Mountain pass in the Wenatchee Mountains, Washington, U.S.

Blewett Pass (/'blu:Et/), at an elevation of 4124 ft, is a mountain pass in the Wenatchee Mountains (an eastward extension of the Cascades) of Washington state that is crossed by U.S. Route 97 (US 97). Named for Edward Blewett, a Seattle mining promoter of the 1880s, it lies on the route of the historical Yellowstone Trail.

Unlike the many well known passes that lie on the spine of the Cascades, Blewett Pass lies on the divide between the Wenatchee River to the north and the Yakima River to the south. The highway over the pass connects Interstate 90 (I-90) between Seattle and Ellensburg, Washington with US 2 between Monroe and Wenatchee.

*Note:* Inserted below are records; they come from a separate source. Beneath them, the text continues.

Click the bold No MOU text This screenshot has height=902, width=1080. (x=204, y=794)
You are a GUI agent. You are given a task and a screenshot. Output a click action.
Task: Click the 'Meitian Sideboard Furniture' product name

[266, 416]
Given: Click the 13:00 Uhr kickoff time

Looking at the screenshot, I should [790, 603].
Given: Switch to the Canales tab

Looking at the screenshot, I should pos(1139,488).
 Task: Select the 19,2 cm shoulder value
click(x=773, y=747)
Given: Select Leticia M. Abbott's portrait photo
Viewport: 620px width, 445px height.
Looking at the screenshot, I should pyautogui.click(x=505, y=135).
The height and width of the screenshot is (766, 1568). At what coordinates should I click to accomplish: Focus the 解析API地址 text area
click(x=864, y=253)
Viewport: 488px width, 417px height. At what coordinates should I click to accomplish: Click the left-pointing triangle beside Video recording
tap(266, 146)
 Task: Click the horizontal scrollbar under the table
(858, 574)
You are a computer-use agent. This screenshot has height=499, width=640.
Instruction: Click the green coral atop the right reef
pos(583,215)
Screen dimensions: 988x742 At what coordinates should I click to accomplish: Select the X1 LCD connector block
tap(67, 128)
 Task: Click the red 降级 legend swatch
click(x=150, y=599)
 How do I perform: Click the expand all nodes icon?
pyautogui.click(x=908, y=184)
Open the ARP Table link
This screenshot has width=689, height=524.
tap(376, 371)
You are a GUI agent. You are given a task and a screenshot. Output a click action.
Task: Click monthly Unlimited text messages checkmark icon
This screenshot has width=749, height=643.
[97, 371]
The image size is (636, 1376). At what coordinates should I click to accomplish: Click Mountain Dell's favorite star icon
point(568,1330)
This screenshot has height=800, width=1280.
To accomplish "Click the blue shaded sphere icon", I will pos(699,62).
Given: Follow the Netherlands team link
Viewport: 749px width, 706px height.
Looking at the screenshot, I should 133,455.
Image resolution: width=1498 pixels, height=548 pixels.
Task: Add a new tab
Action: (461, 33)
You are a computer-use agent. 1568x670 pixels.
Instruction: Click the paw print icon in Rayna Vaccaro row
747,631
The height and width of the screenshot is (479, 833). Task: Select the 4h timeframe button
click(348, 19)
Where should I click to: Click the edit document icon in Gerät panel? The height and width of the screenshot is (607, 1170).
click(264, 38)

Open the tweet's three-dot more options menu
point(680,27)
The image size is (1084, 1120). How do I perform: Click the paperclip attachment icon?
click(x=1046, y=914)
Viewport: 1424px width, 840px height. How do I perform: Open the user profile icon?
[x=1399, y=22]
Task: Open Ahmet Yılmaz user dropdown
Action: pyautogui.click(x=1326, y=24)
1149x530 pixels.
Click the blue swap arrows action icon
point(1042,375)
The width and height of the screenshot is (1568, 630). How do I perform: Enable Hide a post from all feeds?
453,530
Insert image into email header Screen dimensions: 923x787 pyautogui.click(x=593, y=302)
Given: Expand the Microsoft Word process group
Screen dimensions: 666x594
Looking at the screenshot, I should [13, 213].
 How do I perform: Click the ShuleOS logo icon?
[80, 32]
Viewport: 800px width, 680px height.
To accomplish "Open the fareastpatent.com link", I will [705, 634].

The route from Seattle to Wenatchee over Snoqualmie Pass and Blewett Pass is a reasonable alternative to the more northerly route over Stevens Pass.

What is now called Blewett Pass was formerly known as Swauk Pass. It should not be confused with Old Blewett Pass, which is about 5 mi west of the current summit at the slightly lower elevation of 4064 ft. Swauk was renamed to Blewett Pass in the 1960s after the completion of a new highway alignment for US 97, with locals preferring to keep the old name. The old pass road is Forest Road 9715 and Forest Road 7320. The road closes for the winter so that seasonal recreation may take place. One should inquire about conditions with a Wenatchee National Forest office before driving the road upon re-opening in the warmer months.